40. Mother Carey's Chickens by Kate Douglas Wiggins
41. The Story of Roland by James Baldwin
42. Water Babies by Charles Kingsley
43. Vanity Fair by William Makepeace Thackeray
44. The Heir of Redclyffe by Charlotte Yonge
45. Les Miserables by Victor Hugo
46. Cathedral Courtship by Kate Douglas Wiggins
47. The Sorrows of Young Werther and other Selected Stories by J. W. Goethe
48. Little Vic by Doris Gates
49. The White Company by Sir Arthur Conan Doyle
50. The Black Arrow by Robert L. Stevenson
51. Kenilworth by Sir Walter Scott
52. Ruth by Elizabeth Gaskell
53. The Rainbow by D. H. Lawrence
54. In This House of Brede by Rumer Godden
55. Peace Like a River by Leif Enger
56. When the Snow Flies by Laurie Alice Eakes
57. The Custom of the Country by Edith Wharton
58. Lorna Doone by R. D. Blackmore
59. The Awakening and Selected Stories by Kate Chopin
60. Five for Sorrow, Ten for Joy by Rumer Godden
61. The Life and Adventures of Martin Chuzzlewit by Charles Dickens
62. Over Sea Under Stone by Susan Cooper

Thanks be to God for the gift of reading,



  1. Liz -
    I am so inspired by your post! It was because of you that I became more intentional in my reading last year. I did not do a great job of keeping track of them, but I have that fixed for this year! Among what I read last year:
    -The Chestry Oak - Kate Seredy (really set me on fire for seeking out the best children's books!)
    -Ten Ways to Destroy the Imagination of Your Child - Anthony Esolen
    -The Shallows - Nicholas Carr
    -Queen and Country: The Fifty-Year Reign of Elizabeth II - William Shawcross (lent to me by a friend - not sure how it ranks in quality reading about Elizabeth II but it marked a huge step for me to read about a historical figure I knew nothing about)
    -The Door in the Wall - Marguerite de Angeli
    -String, Straightedge and Shadow - Julia Diggins (another stretch for me but I enjoyed it)
    -Ethan Frome - Edith Wharton (audiobook and loved it)
    With my kids:
    -The Narnia Chronicles - C. S. Lewis (I was blown away by this series)
    -Heidi - Johanna Spyri

    We read a ton more as read-alouds and I read more personally, but this is a taste of my reading year. I have big plans for this year, but we're not out of January yet and my list is huge! :) Thanks for your inspiration, Liz.

    God bless you!

    1. Dear Kelly,

      It gave me a little thrill to know someone is out there becoming more intentional about reading. You don't realize what a minority you are in. You read some great books and so did your kids.

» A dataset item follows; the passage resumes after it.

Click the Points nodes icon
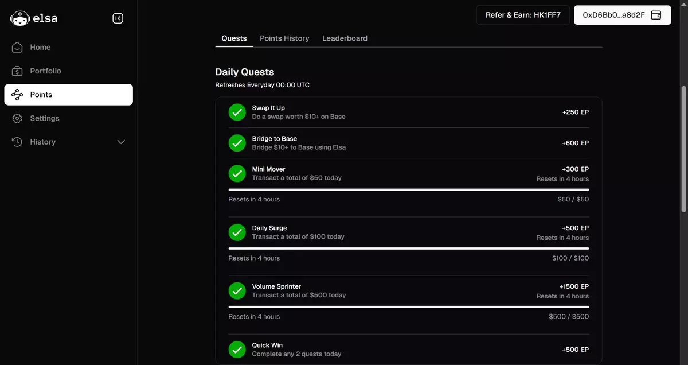The width and height of the screenshot is (688, 365). pos(17,95)
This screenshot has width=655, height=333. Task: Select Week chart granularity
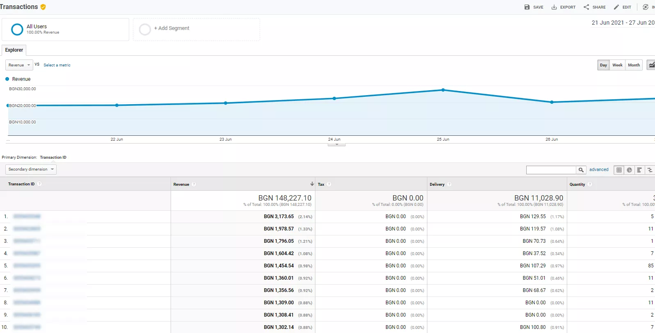(617, 65)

Don't worry about the mile-long list, just pick away at it and you will be surprised how much of it you move through in the coming year.

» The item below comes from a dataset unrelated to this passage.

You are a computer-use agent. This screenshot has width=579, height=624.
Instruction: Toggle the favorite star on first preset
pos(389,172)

      Good reading to you.


  2. I will write the list of books another day but wanted to say how our conversations about books has enriched my life. I still have to finish Les Mise.........but I did read SO many other books . ( ok, send me an email on that !)

    1. Bonnie,

      Friends are always wanting a book list, and I think one of the most fruitful ones is the recommendations of books read by our friends. I certainly read a number here that you recommended to me.


  3. I am up to Marius in Les Miserable. I seem to stop awhile at the end of each book. Still one of the best, very best , books I have read.